Included within this document will be:

  1. A discussion of why nutrition should be included as part of the medical school curriculum.
  2. Recommended topics for inclusion of medical nutrition education in the wide spectrum of the inclusive undergraduate and graduate curriculum.
  3. A “how to” guide, based on the institutional structure of the school, and a description of how and where to include nutrition in the curriculum.
  4. A comprehensive list of materials published to serve as resources for medical nutrition education.
  5. An intersociety and interdisciplinary listing of resource persons who will consult and assist in developing and enhancing medical nutrition education at interested schools.

IV. Our Target: Medical School Departments

Undergraduate Medical Education

  1. Basic Medical Sciences
    1. Stand-alone traditional lecture course
    2. Integrated with other disciplines (physiology / biochemistry)
    3. Problem-based learning programs
  2. Clinical Rotations
    1. Outlined by clinical departments
    2. As a stand-alone clinical course or courses
  3. Other Undergraduate Courses
    1. Community science
    2. Epidemiology
    3. Electives
    4. Research

Graduate Medical Education

  1. Residency Programs
    1. Outlined by residency departments
    2. As a stand-alone course

Post-Graduate Medical Education

  1. CME Physician Training
    1. Outlined by clinical departments
    2. Outlined by specialty and sub-specialty
    3. As a stand-alone course

V. Specific Tasks and Assignments for the Subcommittee on Curriculum Coverage of Subject/Content

– First reports submitted to committee chair by May 30, 1999.
– Initial draft circulated to committee members by July 31, 1999.
– Comments returned to committee chair by August 31, 1999.
– Document offered for discussion/refinement at 40th ACN meeting.
– Comments for final document to chair by August 31, 2000.
– Document updated and distributed on CD ROM at 41st ACN meeting.

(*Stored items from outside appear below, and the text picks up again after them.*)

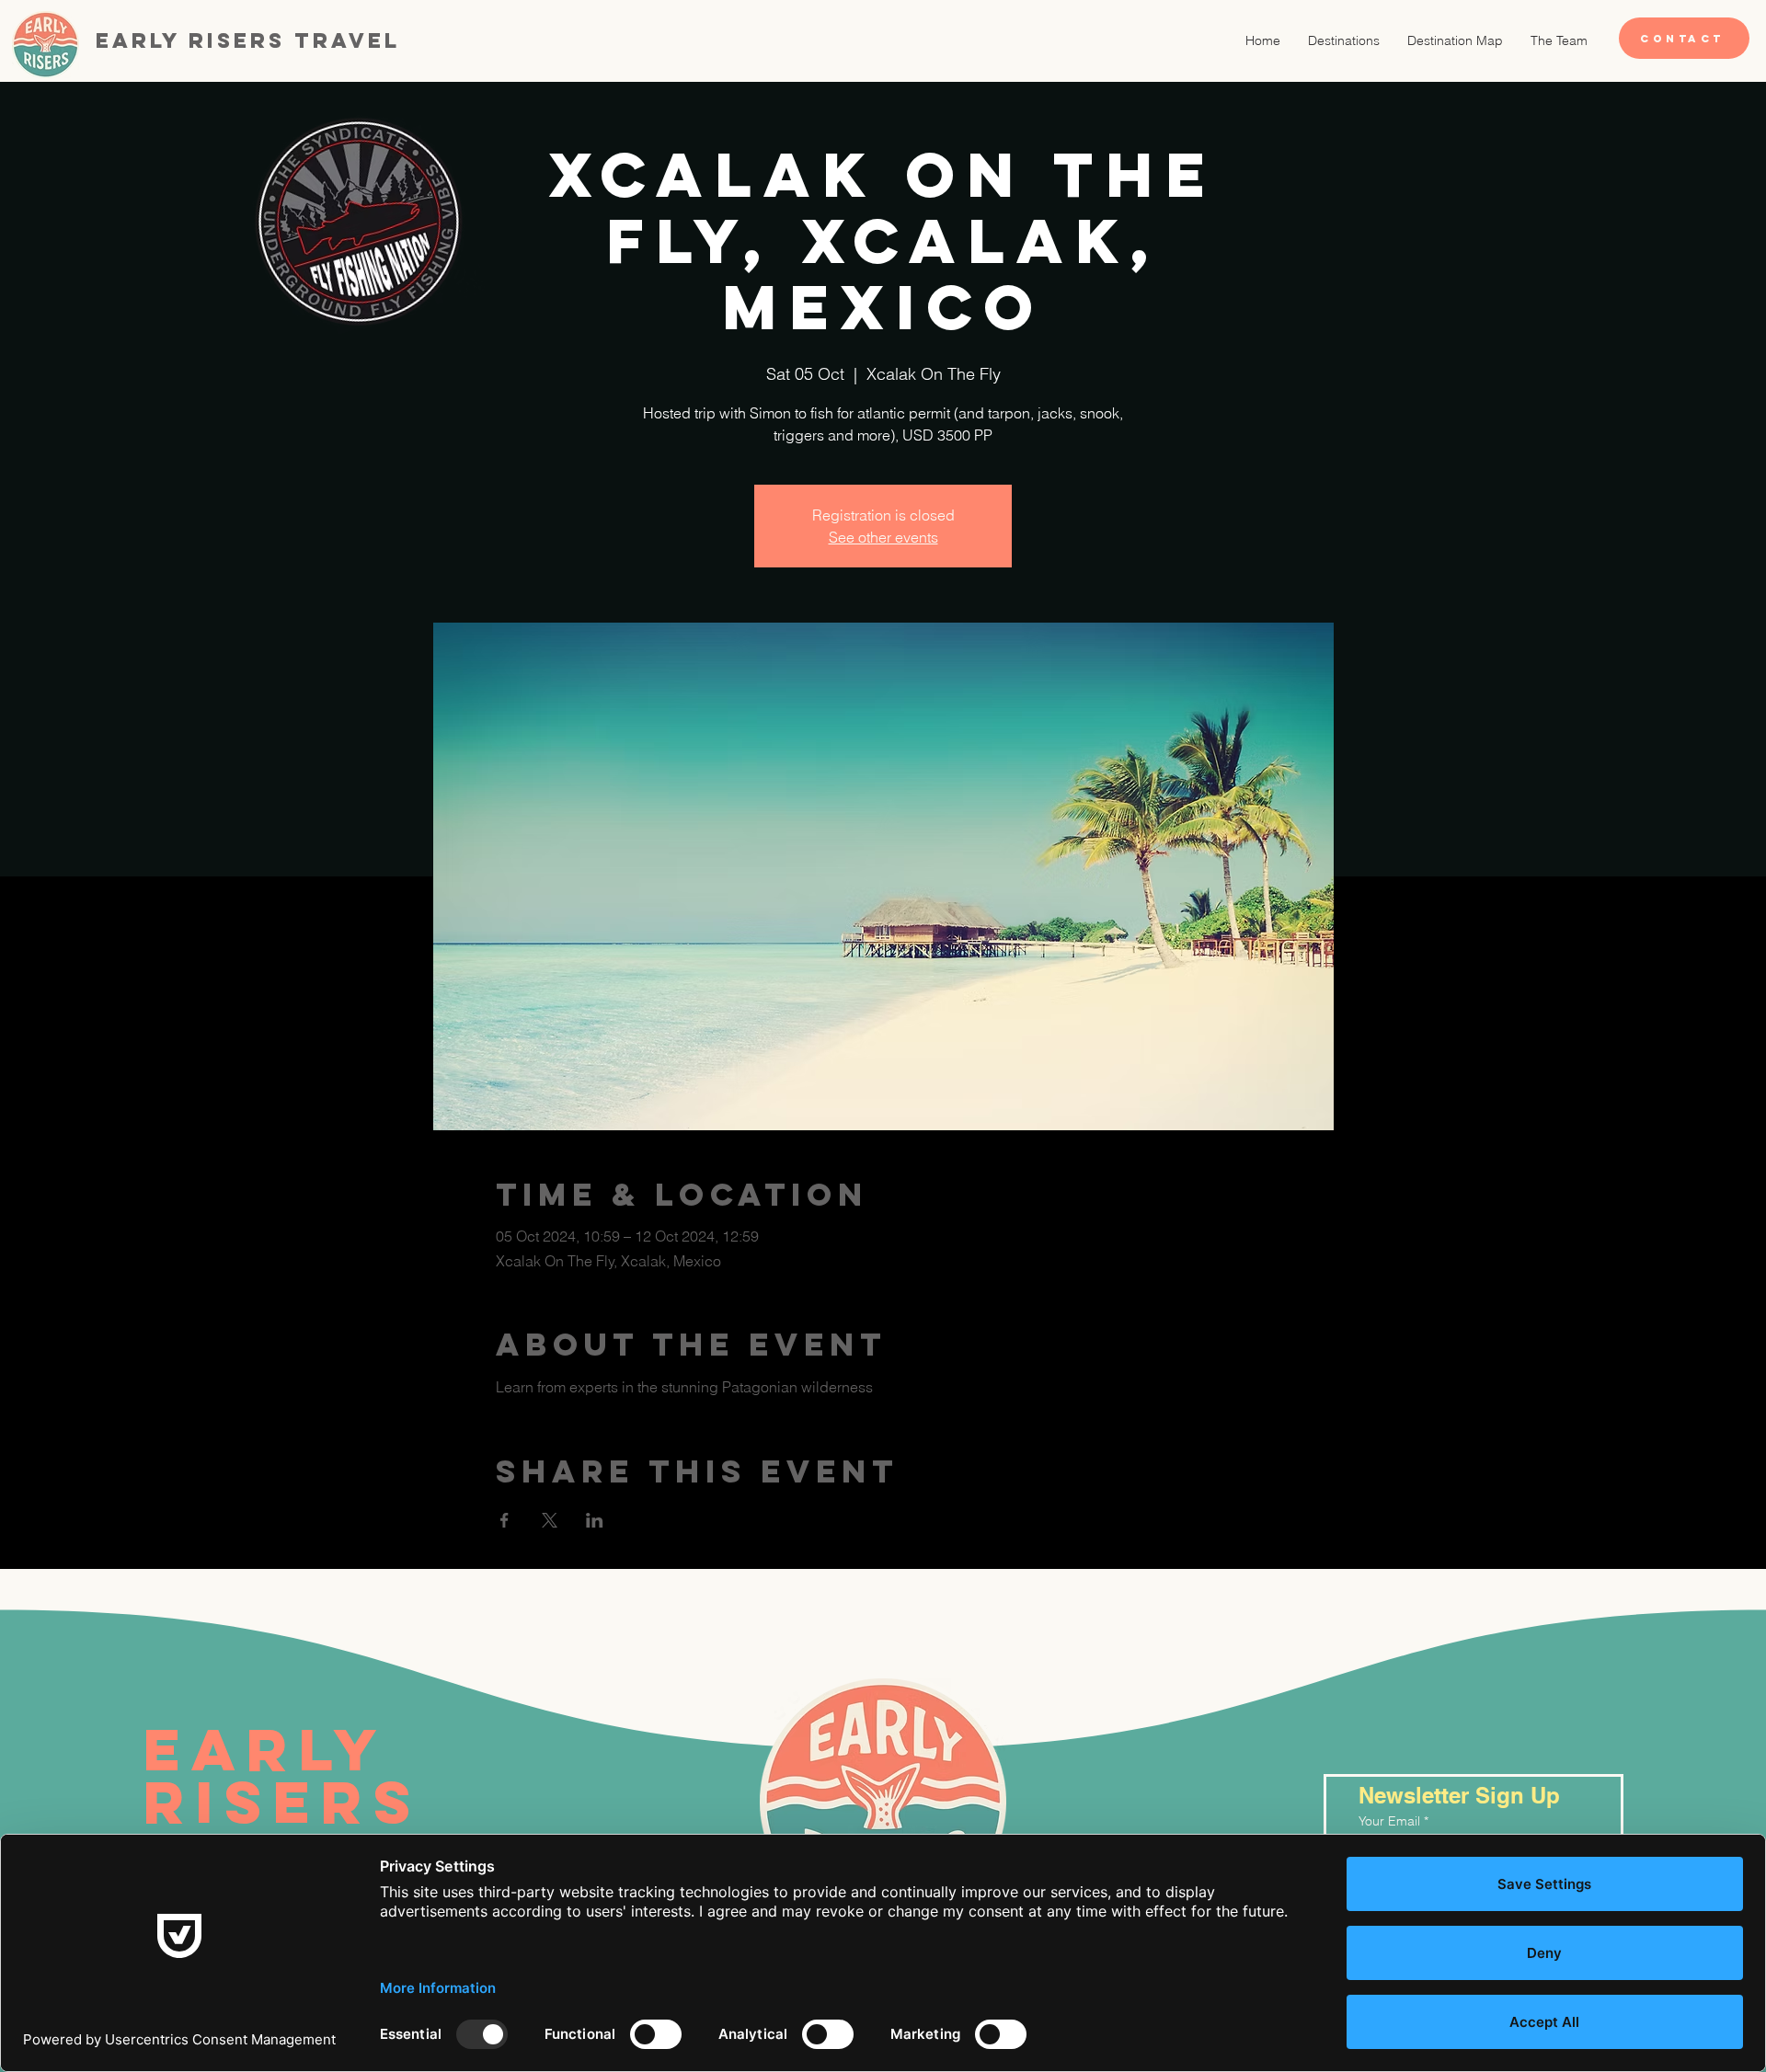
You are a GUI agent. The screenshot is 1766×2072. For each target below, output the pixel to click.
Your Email (1389, 1820)
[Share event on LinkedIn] (594, 1520)
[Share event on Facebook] (504, 1520)
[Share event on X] (549, 1520)
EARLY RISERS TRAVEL (292, 1801)
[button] (1343, 40)
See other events (883, 537)
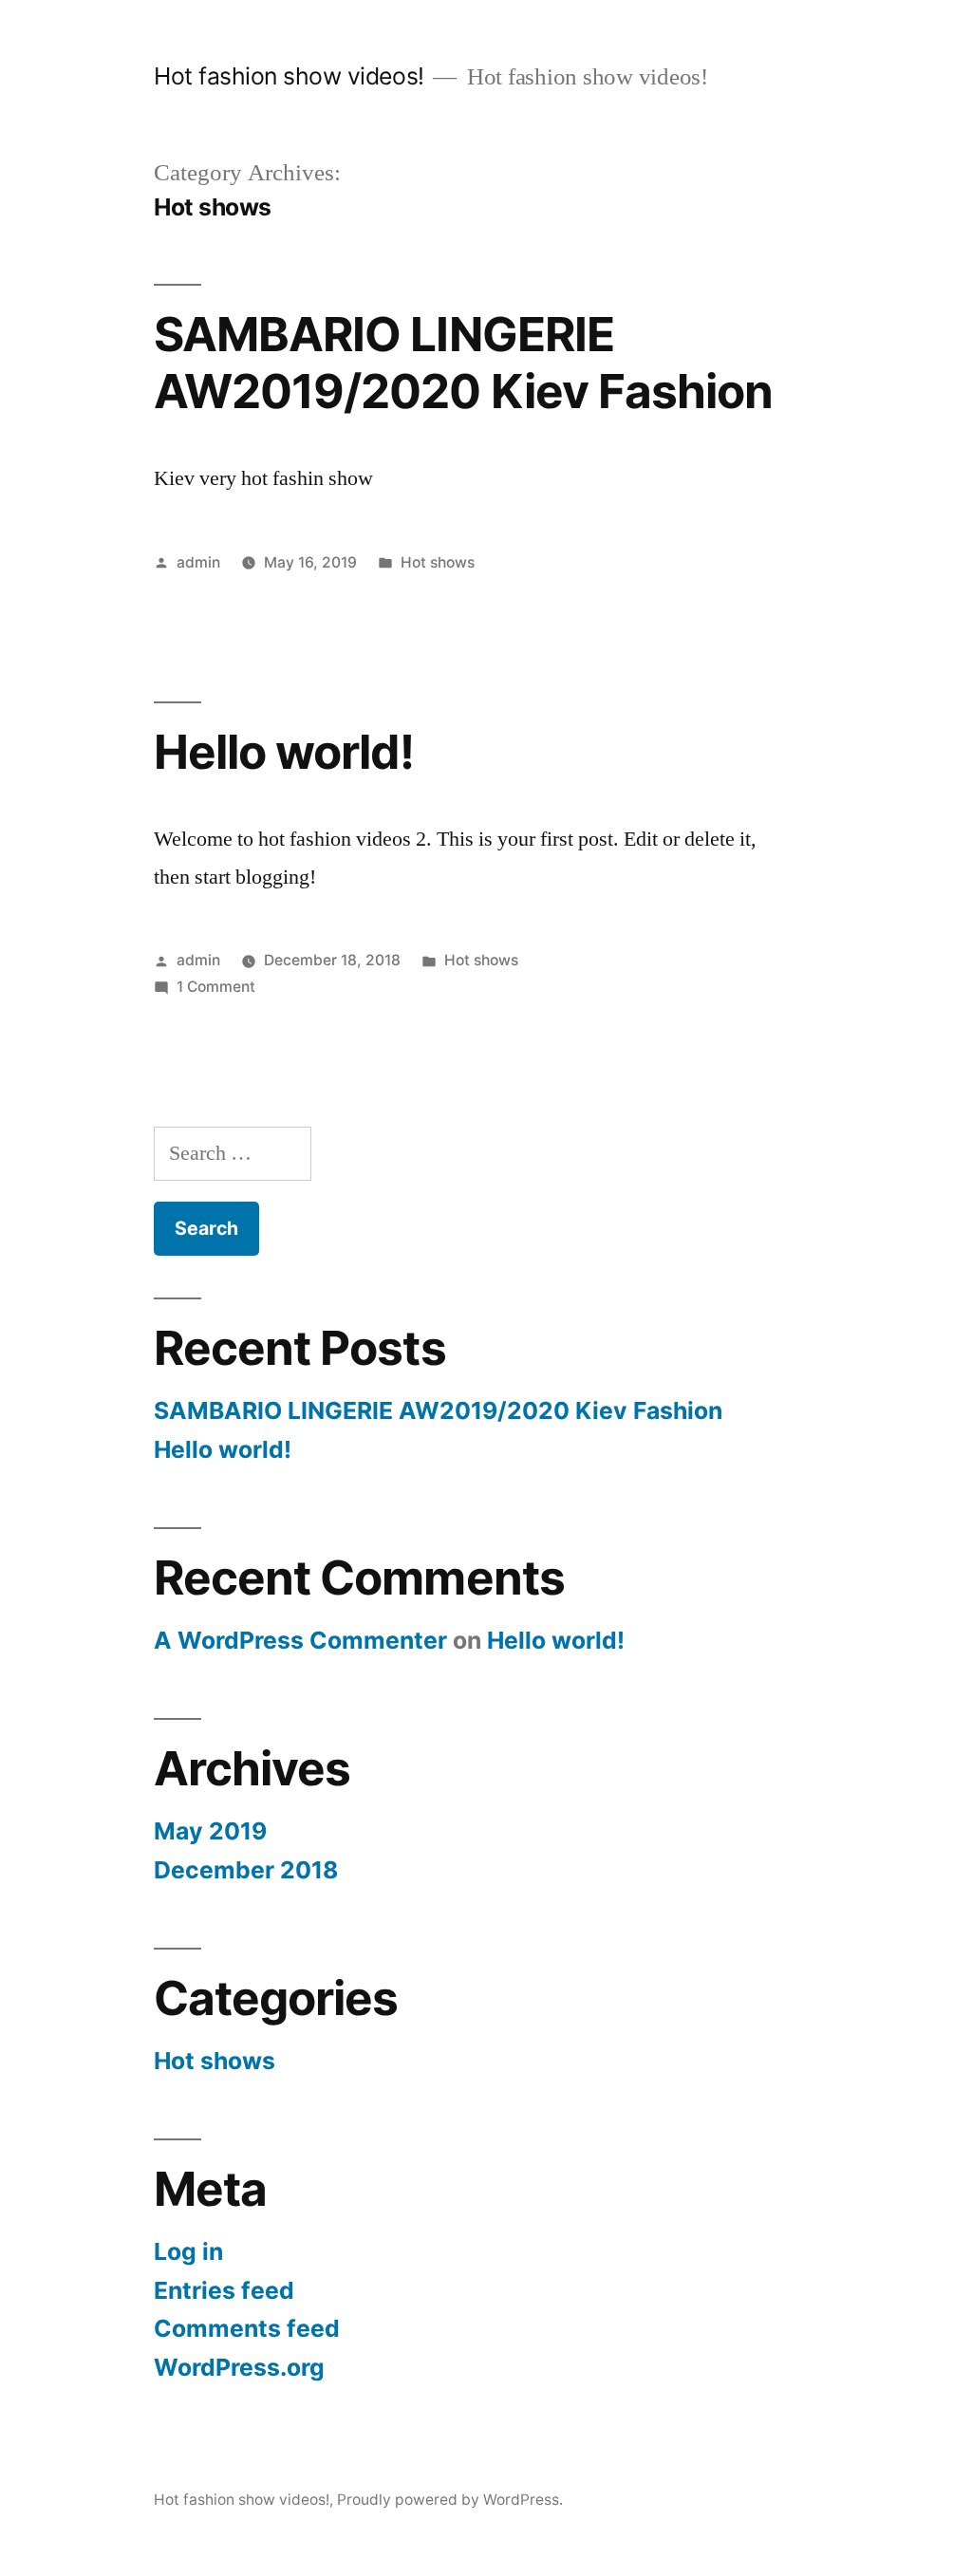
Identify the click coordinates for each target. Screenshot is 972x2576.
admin (198, 562)
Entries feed (224, 2290)
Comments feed (247, 2328)
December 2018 (246, 1870)
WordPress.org (239, 2367)
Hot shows (438, 562)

Task 1. Construct a convincing evidence-based rationale for why nutrition should be included and expanded in US medical schools, which includes benefits to the school, patient populations, and physicians in training.

Task 2. Contact medical societies and compile their specific recommendations on nutrition education for medical schools.

Task 3. Contact nutrition related societies and compile recommendations on nutrition education for medical school education. These have largely been published.

Task 4. Contact nutrition-related basic science societies and document nutrition education topics included in those disciplines (e.g., physiology, biochemistry, and pharmacology).

Task 5. Contact AAMC and LCME to determine medical school organizational structure, to ascertain a profile of US medical schools.

a. Departments and division organization within medical schools
b. Definition of curriculum: traditional/transitional/problem-based
c. Definition of nutrition strategies: stand-alone nutrition/integrated nutrition

Task 6. Contact publishing companies and compile a list of nutrition-related resource materials appropriate for medical education.

Task 7. Identify representatives of the various nutrition and medical societies who are willing to serve as representatives to this endeavor and serve as consultants / liaisons to the committee.

Task 8. Identify a point person in each medical school to establish a network of nutrition educators who can comprise a long-term working group.